The Committee thanked Oxford Health as well as the ICB for their efforts around the co-production exercise on the hospital’s future, and outlined that this was the closest that the system had ever been previously in helping to determine which services should be delivered on the ground floor of the hospital following the closure of the inpatient beds. The Committee also thanked all stakeholder groups which also partook in the exercise.
It was also discussed that the survey that was distributed as part of the exercise had come to an end, and that verve (the independent facilitator of the exercise) were in the process of collating the findings.
It was also raised that there were three scenarios as to how future services could be delivered on the ground floor of the hospital, and that these scenarios were discussed as part of the public engagement exercise, which included:
1. Clinic based services (tests, treatment and therapy) for planned care appointments.
2. Community inpatient beds and the alternatives when care in people’s own homes was not possible.
3. Urgent care (minor injury, illness and mental health issues) access needs on the same day.
The BOB ICB Place Director explained to the Committee that the NHS understood and appreciated that the community in Wantage wanted clarity on the future of the hospital’s services since the closure of the inpatient beds, and that they wished to see a resolution. It was also highlighted to the Committee that immense time, effort and resource was invested into the public engagement exercise in Wantage, and that the exercise was well worthwhile.
The Committee emphasised that it was imperative for there to be clarity on what the final offer would be in terms of what specific services would be delivered on the ground floor of the hospital.

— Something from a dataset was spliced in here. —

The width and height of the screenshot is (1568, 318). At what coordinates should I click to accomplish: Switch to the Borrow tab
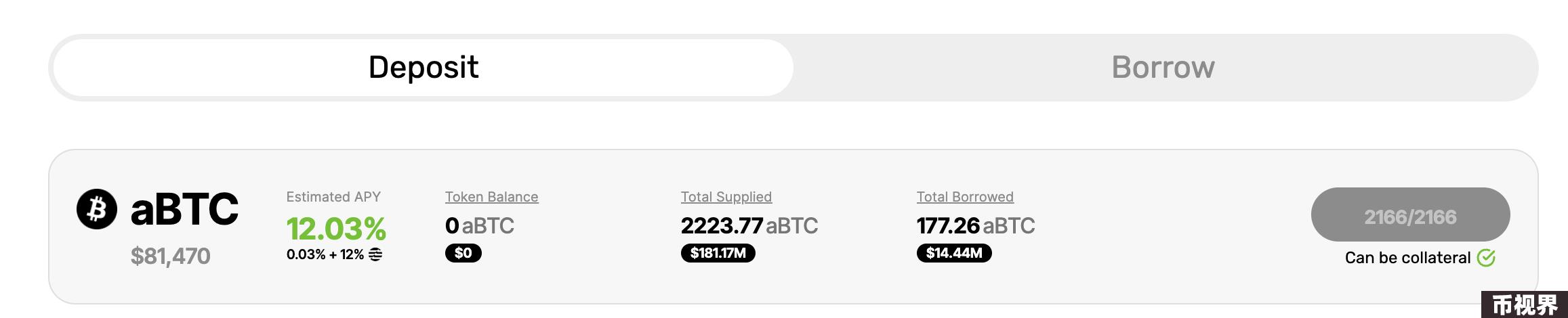(1163, 68)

It was also stated that the offer should be made as imminently as possible, and that such an offer had to be sustainable and long-term in nature.
The Committee AGREED to the following recommendations made by the HOSC Substantial Change Working Group:
1. Defer the decision as to whether the closure of beds at Wantage Community Hospital constitutes a Substantial Change.
2. Defer the decision on whether to refer to the Secretary of State for Health and Social Care the matter of the closure of beds at Wantage Community Hospital.
3. Agree an Extra HOSC meeting to be scheduled in mid-January, to make a final determination as to whether to make a referral to the Secretary of State is necessary in relation to the removal of beds at Wantage Community Hospital, and as to whether to declare the removal of the beds as a Substantial Change.
The Committee agreed to the aforementioned recommendations in light of the fact that the final co-produced report that would highlight the outcomes of the public engagement exercise was yet to be finalised and published. The Committee understood that the co-produced report would form the basis of its ultimate decision on whether to declare the closure of the inpatient beds at Wantage Community Hospital as a substantial Change, as well as whether to refer this matter to the Secretary of State for Health. During its extra meeting in January, the Committee would have received the final co-produced report and would then be in a position to make its final decisions on the above.